++++ Provided passage

Compared to many of his contemporaries in the psychologically depressing slums of the large cities, James E. Talmage’s childhood was idyllic.68 Children in the back-to-back houses of the great, industrial towns experienced inadequate sanitation and water supplies as well as little familial time and attention. After spending long hours in the sweat shops of the manufacturing districts of industrial England, parents were too tired to care at the end of the day, and the children, who all too often joined them as members of the work force, were too tired to play.69
Talmage’s Schooling
Between the ages of five and eight, James was enrolled in the Infant School of the Hungerford National School. It carried that name because the local board, in order to obtain outside funding, was willing to subscribe to the “terms of union” of the National Society of the Church of England. (The infant school that James had attended in Ramsbury was part of the same system.) These terms of union required that the children be instructed in the holy scriptures and in the liturgy and catechism of the established church, with such instruction supervised by the parochial clergyman; that the children be regularly assembled for the purpose of attending service in the parish church; and that the masters and mistresses be members of the Church of England.

++++++++
++++ Data shown

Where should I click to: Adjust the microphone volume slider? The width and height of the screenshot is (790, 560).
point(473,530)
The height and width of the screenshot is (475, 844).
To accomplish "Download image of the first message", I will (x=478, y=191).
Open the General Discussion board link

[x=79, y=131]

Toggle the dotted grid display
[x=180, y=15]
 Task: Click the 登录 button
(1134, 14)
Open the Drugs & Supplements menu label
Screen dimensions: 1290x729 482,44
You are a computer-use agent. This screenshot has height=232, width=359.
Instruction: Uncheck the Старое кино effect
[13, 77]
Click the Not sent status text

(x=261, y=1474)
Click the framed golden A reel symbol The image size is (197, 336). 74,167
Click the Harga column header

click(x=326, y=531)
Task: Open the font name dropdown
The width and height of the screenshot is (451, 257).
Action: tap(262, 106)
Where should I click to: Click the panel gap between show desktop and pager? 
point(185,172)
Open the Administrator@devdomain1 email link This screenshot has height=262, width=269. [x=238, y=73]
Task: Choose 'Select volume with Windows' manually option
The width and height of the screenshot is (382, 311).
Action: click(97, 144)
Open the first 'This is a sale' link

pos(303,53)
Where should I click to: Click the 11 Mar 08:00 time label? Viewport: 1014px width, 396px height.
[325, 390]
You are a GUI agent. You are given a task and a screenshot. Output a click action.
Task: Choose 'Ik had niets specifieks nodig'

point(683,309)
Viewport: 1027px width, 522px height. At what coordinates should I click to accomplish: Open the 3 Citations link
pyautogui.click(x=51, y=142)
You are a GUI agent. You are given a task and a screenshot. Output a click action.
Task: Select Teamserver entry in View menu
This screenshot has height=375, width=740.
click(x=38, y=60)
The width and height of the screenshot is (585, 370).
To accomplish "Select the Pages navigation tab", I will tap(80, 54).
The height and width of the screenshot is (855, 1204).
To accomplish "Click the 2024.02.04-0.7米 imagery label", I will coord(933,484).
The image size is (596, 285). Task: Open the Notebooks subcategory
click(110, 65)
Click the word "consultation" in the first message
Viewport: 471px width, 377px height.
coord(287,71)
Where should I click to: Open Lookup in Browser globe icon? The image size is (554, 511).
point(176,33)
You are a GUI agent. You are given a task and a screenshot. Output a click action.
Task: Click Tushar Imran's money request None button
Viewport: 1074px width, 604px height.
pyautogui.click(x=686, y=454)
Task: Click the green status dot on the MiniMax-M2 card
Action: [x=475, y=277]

++++++++

Your objective. Copy out the passage about James E. Talmage's childhood and schooling in full, word for word.

Answer to the task.
Compared to many of his contemporaries in the psychologically depressing slums of the large cities, James E. Talmage’s childhood was idyllic.68 Children in the back-to-back houses of the great, industrial towns experienced inadequate sanitation and water supplies as well as little familial time and attention. After spending long hours in the sweat shops of the manufacturing districts of industrial England, parents were too tired to care at the end of the day, and the children, who all too often joined them as members of the work force, were too tired to play.69
Talmage’s Schooling
Between the ages of five and eight, James was enrolled in the Infant School of the Hungerford National School. It carried that name because the local board, in order to obtain outside funding, was willing to subscribe to the “terms of union” of the National Society of the Church of England. (The infant school that James had attended in Ramsbury was part of the same system.) These terms of union required that the children be instructed in the holy scriptures and in the liturgy and catechism of the established church, with such instruction supervised by the parochial clergyman; that the children be regularly assembled for the purpose of attending service in the parish church; and that the masters and mistresses be members of the Church of England.